* Exercise instructions *
Copy the data below line for line, with no changes, and leave out the pictures.

* Excerpted data *
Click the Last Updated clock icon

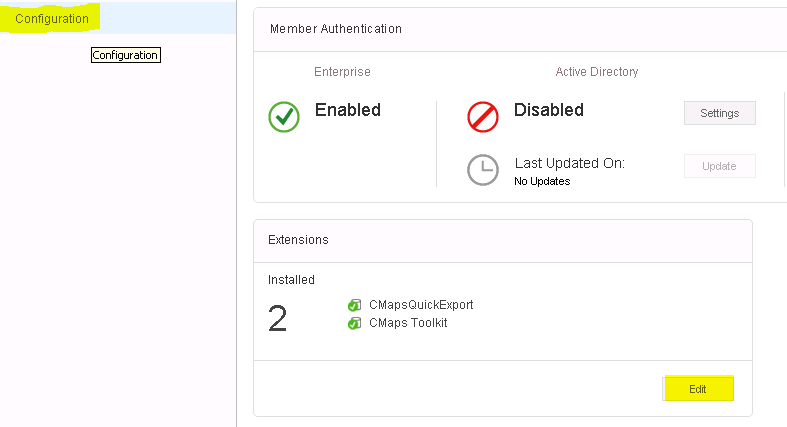(x=483, y=170)
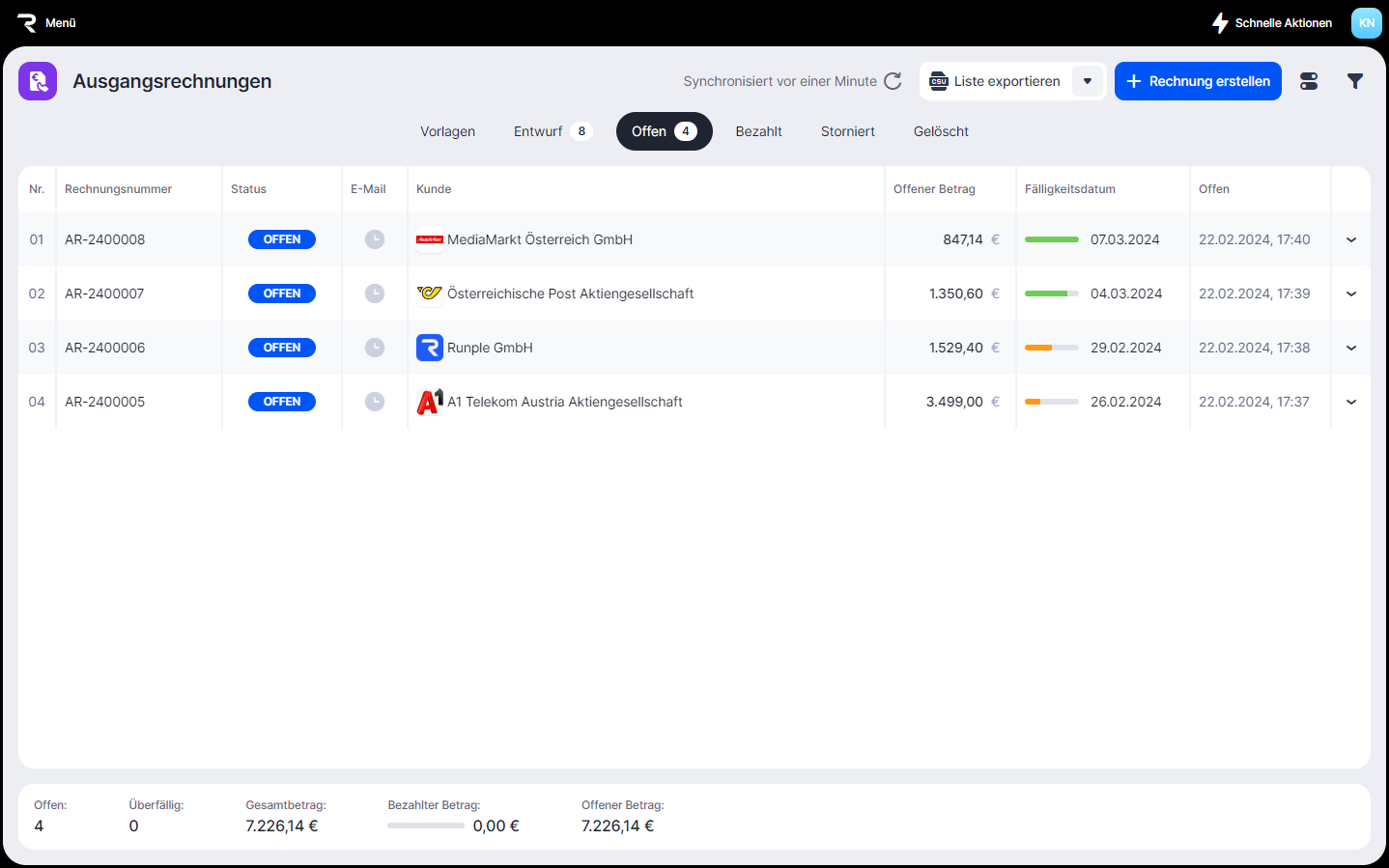The width and height of the screenshot is (1389, 868).
Task: Click the sync refresh icon
Action: [x=893, y=81]
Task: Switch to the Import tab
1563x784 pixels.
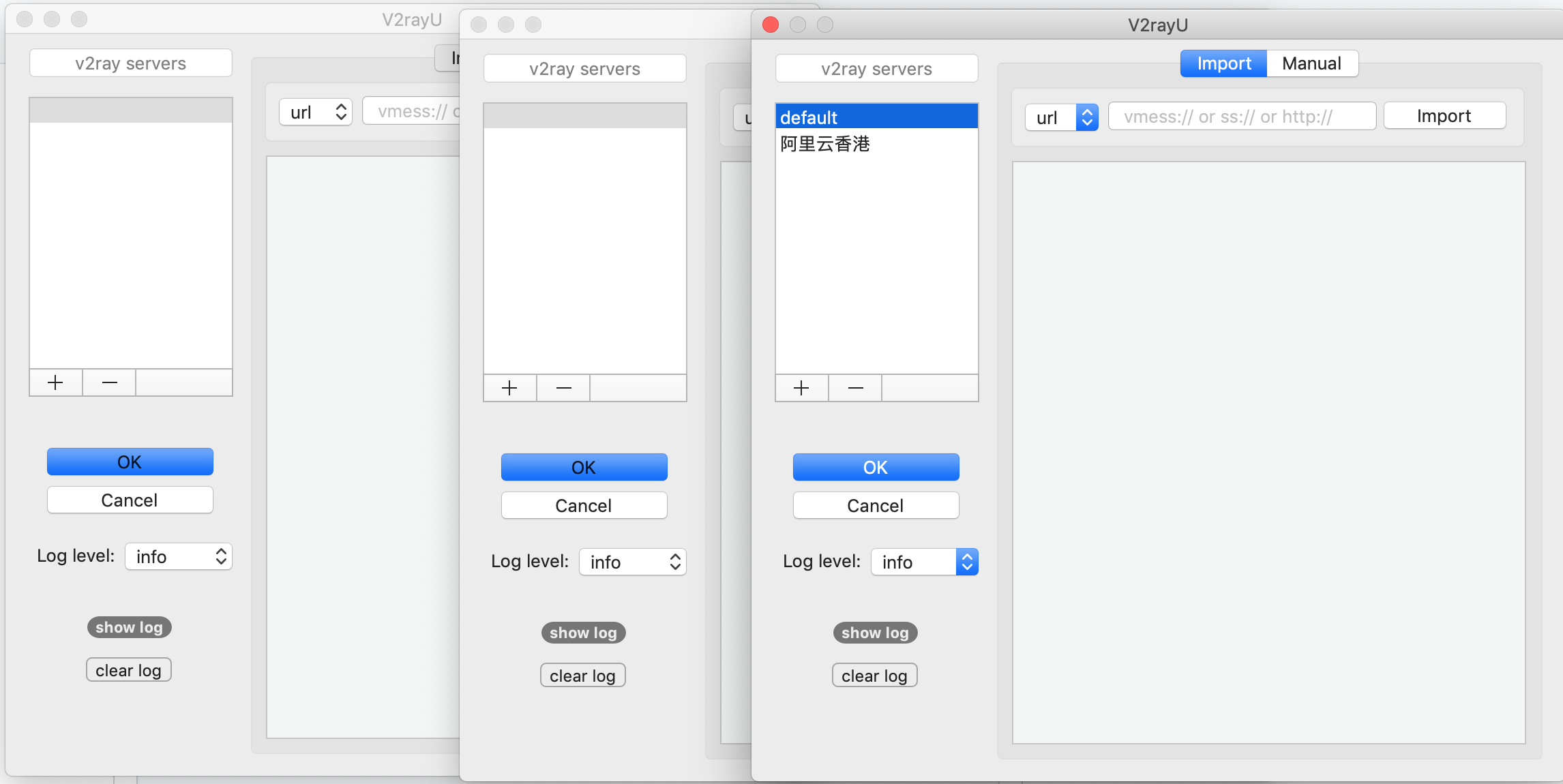Action: [x=1223, y=63]
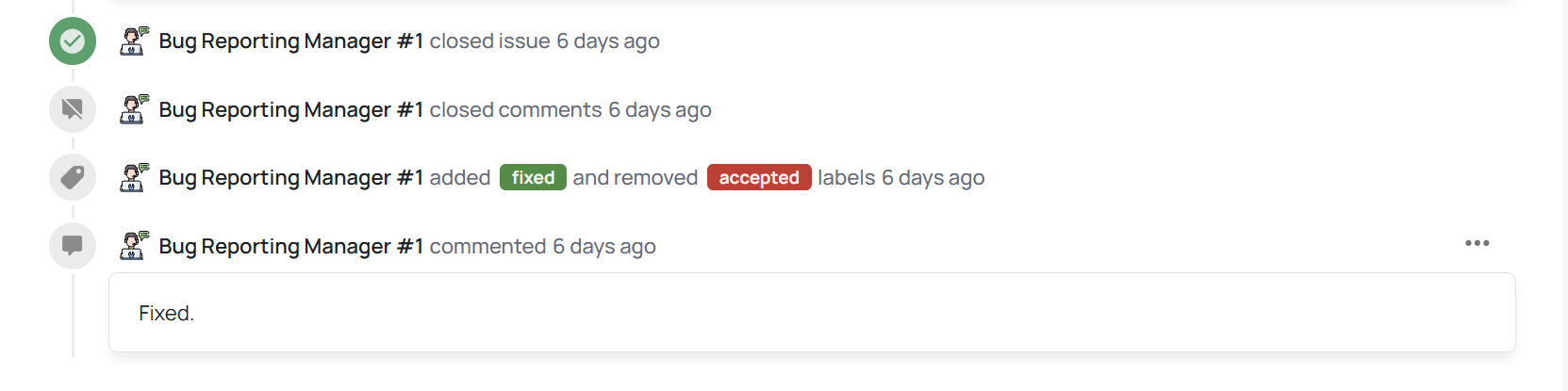Screen dimensions: 1568x391
Task: Click the closed-comments crossed speech bubble icon
Action: [x=73, y=109]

* Solution below *
Click the Last Updated clock icon

(x=483, y=170)
The width and height of the screenshot is (1389, 868).
Task: Click the sync refresh icon
Action: [x=893, y=81]
Task: Switch to the Import tab
1563x784 pixels.
Action: [x=1223, y=63]
Screen dimensions: 1568x391
Task: Click the closed-comments crossed speech bubble icon
Action: [x=73, y=109]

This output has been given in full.